● The exercise: Can you rewrite every one of the rows below, swapping "GUI agent" for "screen-control agent" and leaving everything else unchanged?

++++++++

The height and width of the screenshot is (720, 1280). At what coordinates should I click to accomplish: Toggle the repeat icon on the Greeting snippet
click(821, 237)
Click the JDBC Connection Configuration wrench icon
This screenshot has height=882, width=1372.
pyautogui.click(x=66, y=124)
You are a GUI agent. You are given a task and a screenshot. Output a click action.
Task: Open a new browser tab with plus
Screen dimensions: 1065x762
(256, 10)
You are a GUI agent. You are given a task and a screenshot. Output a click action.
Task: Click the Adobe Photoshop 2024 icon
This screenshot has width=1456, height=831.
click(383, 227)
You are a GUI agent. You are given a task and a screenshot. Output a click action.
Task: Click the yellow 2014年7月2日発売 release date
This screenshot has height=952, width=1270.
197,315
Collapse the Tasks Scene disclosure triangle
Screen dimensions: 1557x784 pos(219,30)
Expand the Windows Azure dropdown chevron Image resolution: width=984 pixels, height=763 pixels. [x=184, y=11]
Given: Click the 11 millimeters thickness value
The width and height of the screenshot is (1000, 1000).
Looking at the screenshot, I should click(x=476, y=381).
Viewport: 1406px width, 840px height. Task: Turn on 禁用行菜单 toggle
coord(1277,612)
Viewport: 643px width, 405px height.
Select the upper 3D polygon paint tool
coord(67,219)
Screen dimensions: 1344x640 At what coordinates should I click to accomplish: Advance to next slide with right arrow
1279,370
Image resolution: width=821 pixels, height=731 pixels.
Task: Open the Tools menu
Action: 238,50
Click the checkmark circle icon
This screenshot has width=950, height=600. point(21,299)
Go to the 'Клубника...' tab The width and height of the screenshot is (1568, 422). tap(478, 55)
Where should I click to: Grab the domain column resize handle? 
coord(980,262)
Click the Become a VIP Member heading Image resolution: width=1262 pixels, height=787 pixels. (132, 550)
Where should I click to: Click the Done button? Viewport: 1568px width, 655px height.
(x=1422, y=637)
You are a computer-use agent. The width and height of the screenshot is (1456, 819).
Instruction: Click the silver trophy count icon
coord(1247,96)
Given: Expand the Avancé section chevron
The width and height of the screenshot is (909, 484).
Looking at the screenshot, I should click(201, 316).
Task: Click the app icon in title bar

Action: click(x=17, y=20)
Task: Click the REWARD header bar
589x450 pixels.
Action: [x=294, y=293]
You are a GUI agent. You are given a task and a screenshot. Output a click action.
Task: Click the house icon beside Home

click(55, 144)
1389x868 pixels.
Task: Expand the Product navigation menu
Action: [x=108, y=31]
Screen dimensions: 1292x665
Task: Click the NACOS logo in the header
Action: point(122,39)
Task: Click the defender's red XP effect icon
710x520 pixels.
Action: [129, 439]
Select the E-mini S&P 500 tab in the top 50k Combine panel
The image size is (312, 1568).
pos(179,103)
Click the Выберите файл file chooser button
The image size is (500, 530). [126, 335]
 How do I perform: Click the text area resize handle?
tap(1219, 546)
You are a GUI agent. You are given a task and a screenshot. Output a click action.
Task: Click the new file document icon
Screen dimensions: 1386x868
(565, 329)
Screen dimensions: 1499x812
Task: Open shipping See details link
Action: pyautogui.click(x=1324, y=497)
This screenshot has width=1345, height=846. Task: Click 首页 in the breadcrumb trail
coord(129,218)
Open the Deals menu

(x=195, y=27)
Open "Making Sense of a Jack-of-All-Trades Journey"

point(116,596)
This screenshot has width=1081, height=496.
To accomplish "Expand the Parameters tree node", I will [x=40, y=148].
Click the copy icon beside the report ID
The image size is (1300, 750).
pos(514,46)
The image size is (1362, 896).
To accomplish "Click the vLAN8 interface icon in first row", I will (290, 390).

++++++++

● Answer below:
The height and width of the screenshot is (720, 1280). At what coordinates should I click to accomplish: Toggle the repeat icon on the Greeting snippet
click(821, 237)
Click the JDBC Connection Configuration wrench icon
This screenshot has height=882, width=1372.
pyautogui.click(x=66, y=124)
You are a screen-control agent. You are given a task and a screenshot. Output a click action.
Task: Open a new browser tab with plus
Screen dimensions: 1065x762
(256, 10)
You are a screen-control agent. You are given a task and a screenshot. Output a click action.
Task: Click the Adobe Photoshop 2024 icon
This screenshot has width=1456, height=831.
click(383, 227)
You are a screen-control agent. You are given a task and a screenshot. Output a click action.
Task: Click the yellow 2014年7月2日発売 release date
This screenshot has height=952, width=1270.
197,315
Collapse the Tasks Scene disclosure triangle
Screen dimensions: 1557x784 pos(219,30)
Expand the Windows Azure dropdown chevron Image resolution: width=984 pixels, height=763 pixels. [x=184, y=11]
Given: Click the 11 millimeters thickness value
The width and height of the screenshot is (1000, 1000).
Looking at the screenshot, I should click(x=476, y=381).
Viewport: 1406px width, 840px height. Task: Turn on 禁用行菜单 toggle
coord(1277,612)
Viewport: 643px width, 405px height.
Select the upper 3D polygon paint tool
coord(67,219)
Screen dimensions: 1344x640 At what coordinates should I click to accomplish: Advance to next slide with right arrow
1279,370
Image resolution: width=821 pixels, height=731 pixels.
Task: Open the Tools menu
Action: 238,50
Click the checkmark circle icon
This screenshot has width=950, height=600. point(21,299)
Go to the 'Клубника...' tab The width and height of the screenshot is (1568, 422). tap(478, 55)
Where should I click to: Grab the domain column resize handle? 
coord(980,262)
Click the Become a VIP Member heading Image resolution: width=1262 pixels, height=787 pixels. (132, 550)
Where should I click to: Click the Done button? Viewport: 1568px width, 655px height.
(x=1422, y=637)
You are a computer-use agent. The width and height of the screenshot is (1456, 819).
Instruction: Click the silver trophy count icon
coord(1247,96)
Given: Expand the Avancé section chevron
The width and height of the screenshot is (909, 484).
Looking at the screenshot, I should click(201, 316).
Task: Click the app icon in title bar

Action: click(x=17, y=20)
Task: Click the REWARD header bar
589x450 pixels.
Action: [x=294, y=293]
You are a screen-control agent. You are given a task and a screenshot. Output a click action.
Task: Click the house icon beside Home

click(55, 144)
1389x868 pixels.
Task: Expand the Product navigation menu
Action: [x=108, y=31]
Screen dimensions: 1292x665
Task: Click the NACOS logo in the header
Action: point(122,39)
Task: Click the defender's red XP effect icon
710x520 pixels.
Action: [129, 439]
Select the E-mini S&P 500 tab in the top 50k Combine panel
The image size is (312, 1568).
pos(179,103)
Click the Выберите файл file chooser button
The image size is (500, 530). [126, 335]
 How do I perform: Click the text area resize handle?
tap(1219, 546)
You are a screen-control agent. You are given a task and a screenshot. Output a click action.
Task: Click the new file document icon
Screen dimensions: 1386x868
(565, 329)
Screen dimensions: 1499x812
Task: Open shipping See details link
Action: pyautogui.click(x=1324, y=497)
This screenshot has width=1345, height=846. Task: Click 首页 in the breadcrumb trail
coord(129,218)
Open the Deals menu

(x=195, y=27)
Open "Making Sense of a Jack-of-All-Trades Journey"

point(116,596)
This screenshot has width=1081, height=496.
To accomplish "Expand the Parameters tree node", I will [x=40, y=148].
Click the copy icon beside the report ID
The image size is (1300, 750).
pos(514,46)
The image size is (1362, 896).
To accomplish "Click the vLAN8 interface icon in first row", I will (290, 390).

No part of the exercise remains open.